*** Records to use ***

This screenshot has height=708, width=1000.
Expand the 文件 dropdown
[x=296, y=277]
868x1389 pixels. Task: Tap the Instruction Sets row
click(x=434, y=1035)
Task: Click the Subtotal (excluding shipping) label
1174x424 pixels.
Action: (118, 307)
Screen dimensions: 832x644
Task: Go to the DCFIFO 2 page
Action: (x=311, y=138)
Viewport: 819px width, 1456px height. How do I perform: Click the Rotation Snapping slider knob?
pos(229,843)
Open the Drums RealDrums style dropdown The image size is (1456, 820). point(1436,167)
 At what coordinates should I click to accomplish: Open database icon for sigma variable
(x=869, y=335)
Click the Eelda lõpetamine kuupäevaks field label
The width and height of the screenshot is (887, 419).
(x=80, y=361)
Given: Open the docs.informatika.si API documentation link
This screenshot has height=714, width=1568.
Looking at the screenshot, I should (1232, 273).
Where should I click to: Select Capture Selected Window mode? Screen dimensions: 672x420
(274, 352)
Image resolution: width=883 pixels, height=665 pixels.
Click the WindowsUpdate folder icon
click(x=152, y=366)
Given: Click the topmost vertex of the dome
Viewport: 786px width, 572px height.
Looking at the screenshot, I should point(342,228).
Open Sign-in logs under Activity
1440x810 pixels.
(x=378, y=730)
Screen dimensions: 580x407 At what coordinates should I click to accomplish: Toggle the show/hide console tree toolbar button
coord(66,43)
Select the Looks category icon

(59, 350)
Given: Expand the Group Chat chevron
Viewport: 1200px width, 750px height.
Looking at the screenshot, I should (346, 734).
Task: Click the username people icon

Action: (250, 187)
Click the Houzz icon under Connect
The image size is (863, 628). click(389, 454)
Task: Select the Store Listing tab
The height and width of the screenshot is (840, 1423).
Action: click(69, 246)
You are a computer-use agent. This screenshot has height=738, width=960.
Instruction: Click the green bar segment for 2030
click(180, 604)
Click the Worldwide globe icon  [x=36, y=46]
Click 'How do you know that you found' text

***

▶ [Work instruction]
Each line of the material should be echoed exactly.

▶ [Task answer]
This screenshot has height=708, width=1000.
Expand the 文件 dropdown
[x=296, y=277]
868x1389 pixels. Task: Tap the Instruction Sets row
click(x=434, y=1035)
Task: Click the Subtotal (excluding shipping) label
1174x424 pixels.
Action: (118, 307)
Screen dimensions: 832x644
Task: Go to the DCFIFO 2 page
Action: (x=311, y=138)
Viewport: 819px width, 1456px height. How do I perform: Click the Rotation Snapping slider knob?
pos(229,843)
Open the Drums RealDrums style dropdown The image size is (1456, 820). point(1436,167)
 At what coordinates should I click to accomplish: Open database icon for sigma variable
(x=869, y=335)
Click the Eelda lõpetamine kuupäevaks field label
The width and height of the screenshot is (887, 419).
(x=80, y=361)
Given: Open the docs.informatika.si API documentation link
This screenshot has height=714, width=1568.
Looking at the screenshot, I should (1232, 273).
Where should I click to: Select Capture Selected Window mode? Screen dimensions: 672x420
(274, 352)
Image resolution: width=883 pixels, height=665 pixels.
Click the WindowsUpdate folder icon
click(x=152, y=366)
Given: Click the topmost vertex of the dome
Viewport: 786px width, 572px height.
Looking at the screenshot, I should point(342,228).
Open Sign-in logs under Activity
1440x810 pixels.
(x=378, y=730)
Screen dimensions: 580x407 At what coordinates should I click to accomplish: Toggle the show/hide console tree toolbar button
coord(66,43)
Select the Looks category icon

(59, 350)
Given: Expand the Group Chat chevron
Viewport: 1200px width, 750px height.
Looking at the screenshot, I should (346, 734).
Task: Click the username people icon

Action: (250, 187)
Click the Houzz icon under Connect
The image size is (863, 628). click(389, 454)
Task: Select the Store Listing tab
The height and width of the screenshot is (840, 1423).
Action: click(69, 246)
You are a computer-use agent. This screenshot has height=738, width=960.
Instruction: Click the green bar segment for 2030
click(180, 604)
Click the Worldwide globe icon  [x=36, y=46]
Click 'How do you know that you found' text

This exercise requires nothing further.